EXERCISE -
All entries are to be transcribed exactly. Pictures are not part of the copy.

PROVIDED INFORMATION -

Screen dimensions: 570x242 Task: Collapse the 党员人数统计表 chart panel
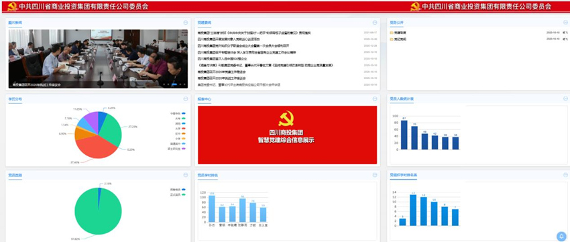pyautogui.click(x=565, y=99)
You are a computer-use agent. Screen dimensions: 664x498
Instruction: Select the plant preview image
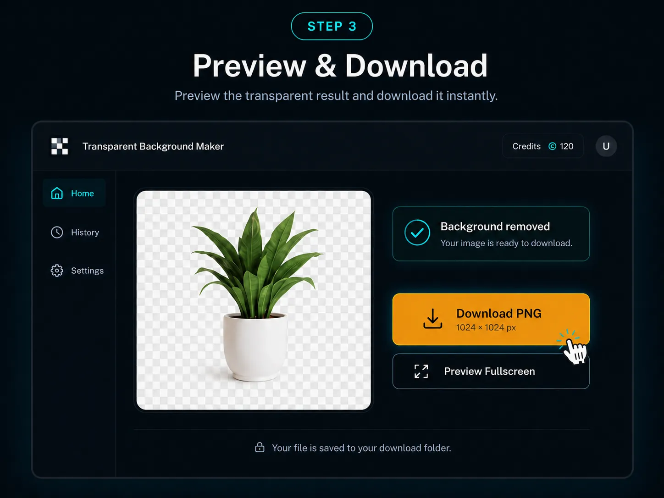254,300
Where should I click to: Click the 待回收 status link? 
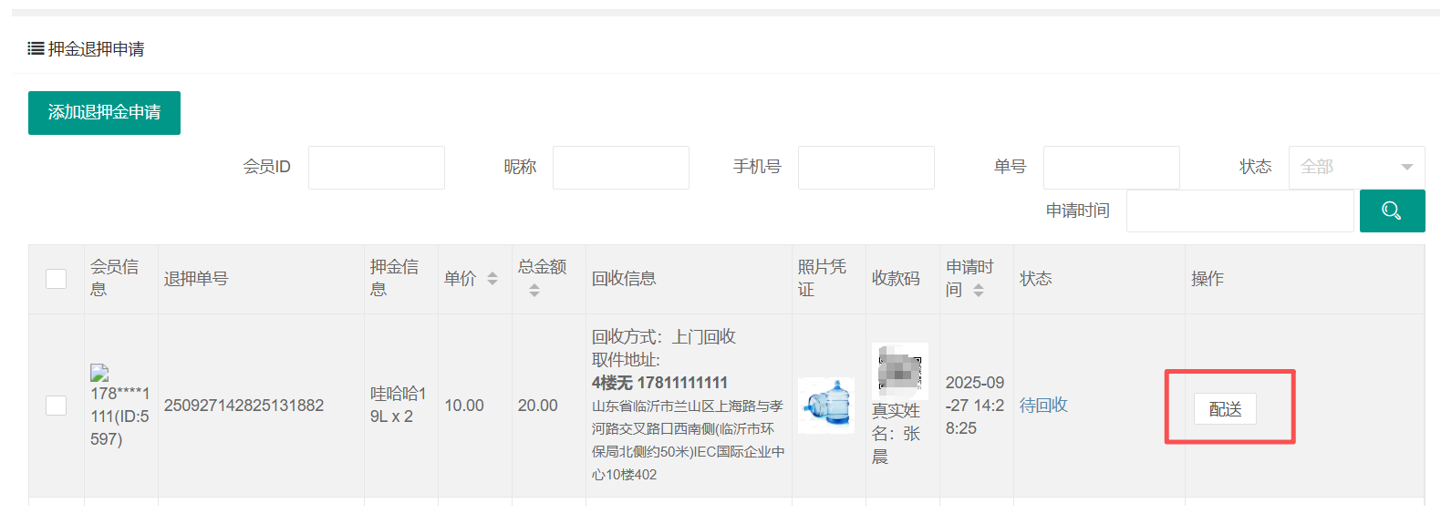(x=1043, y=406)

REPLY -
Screen dimensions: 570x242 Task: Collapse the 党员人数统计表 chart panel
pyautogui.click(x=565, y=99)
You are a computer-use agent. Screen dimensions: 664x498
Instruction: Select the plant preview image
254,300
Where should I click to: Click the 待回收 status link? 
(x=1043, y=406)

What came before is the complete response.